Exercise requirements:
- a) Summarize the passage on RMSprop and Adam in two sentences.
- b) Carry on the passage on RMSprop and Adam from the point where it stops.

RMSprop works well for recurrent networks and non-stationary objectives, where the gradient scale can change dramatically during training.

Adam

Adam (Kingma & Ba, 2014) combines momentum (first moment) with RMSprop (second moment) and adds bias correction:

$$m_t = \beta_1 m_{t-1} + (1 - \beta_1) g_t \quad \text{(first moment estimate)}$$ $$v_t = \beta_2 v_{t-1} + (1 - \beta_2) g_t^2 \quad \text{(second moment estimate)}$$ $$\hat{m}_t = \frac{m_t}{1 - \beta_1^t}, \quad \hat{v}t = \frac{v_t}{1 - \beta_2^t} \quad \text{(bias correction)}$$ $$x{t+1} = x_t - \frac{\eta}{\sqrt{\hat{v}_t} + \epsilon} \hat{m}_t.$$

Default hyperparameters: $\beta_1 = 0.9$, $\beta_2 = 0.999$, $\epsilon = 10^{-8}$, $\eta = 10^{-3}$.

Dataset section:
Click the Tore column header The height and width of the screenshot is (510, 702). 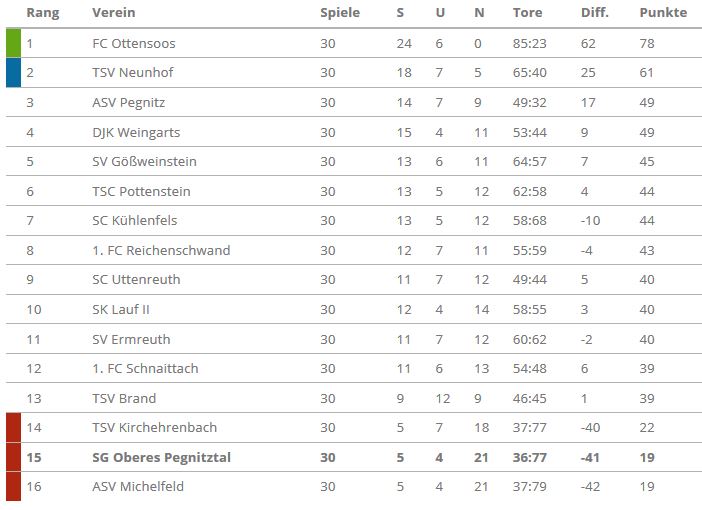coord(527,13)
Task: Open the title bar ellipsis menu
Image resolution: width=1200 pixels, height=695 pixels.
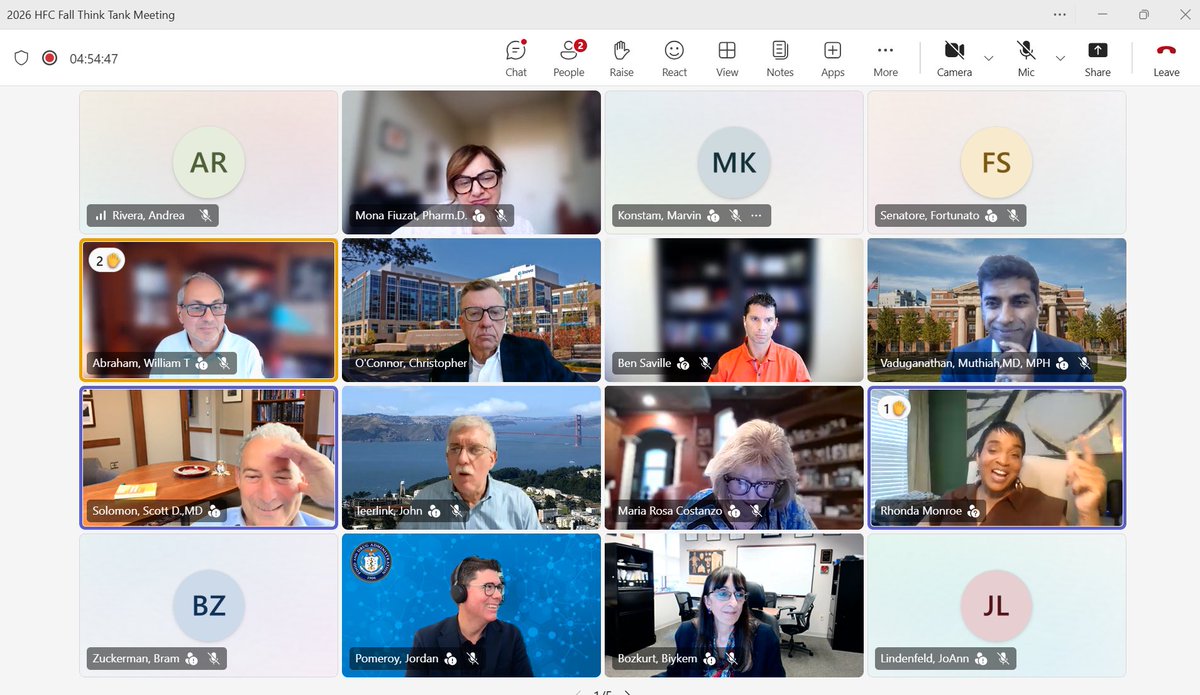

Solved problems:
- a) RMSprop suits recurrent networks and non-stationary objectives, where the gradient scale can change dramatically during training. Adam (Kingma & Ba, 2014) combines momentum (the first moment) with RMSprop (the second moment) and adds bias correction, with default hyperparameters β₁ = 0.9, β₂ = 0.999, ε = 10⁻⁸, and η = 10⁻³.

- b)
Bias correction is necessary because $m_0 = v_0 = 0$: early in training, $m_t$ and $v_t$ are biased toward zero. Dividing by $1 - \beta_1^t$ (which is close to zero early on) inflates the estimates back to their true scale.

Why Adam works so well in practice:

  1. Per-parameter learning rates adapt to the gradient scale - parameters with large gradients move slowly, those with small gradients move faster. This is robust to poor choice of global $\eta$.
  2. The first moment provides momentum, smoothing noisy gradients.
  3. The effective step size $\eta \hat{m}_t / (\sqrt{\hat{v}_t} + \epsilon)$ has a bounded magnitude - roughly $\eta$ - regardless of gradient scale. This prevents runaway updates.

Adam is the default optimizer for transformers, diffusion models, and most deep learning tasks.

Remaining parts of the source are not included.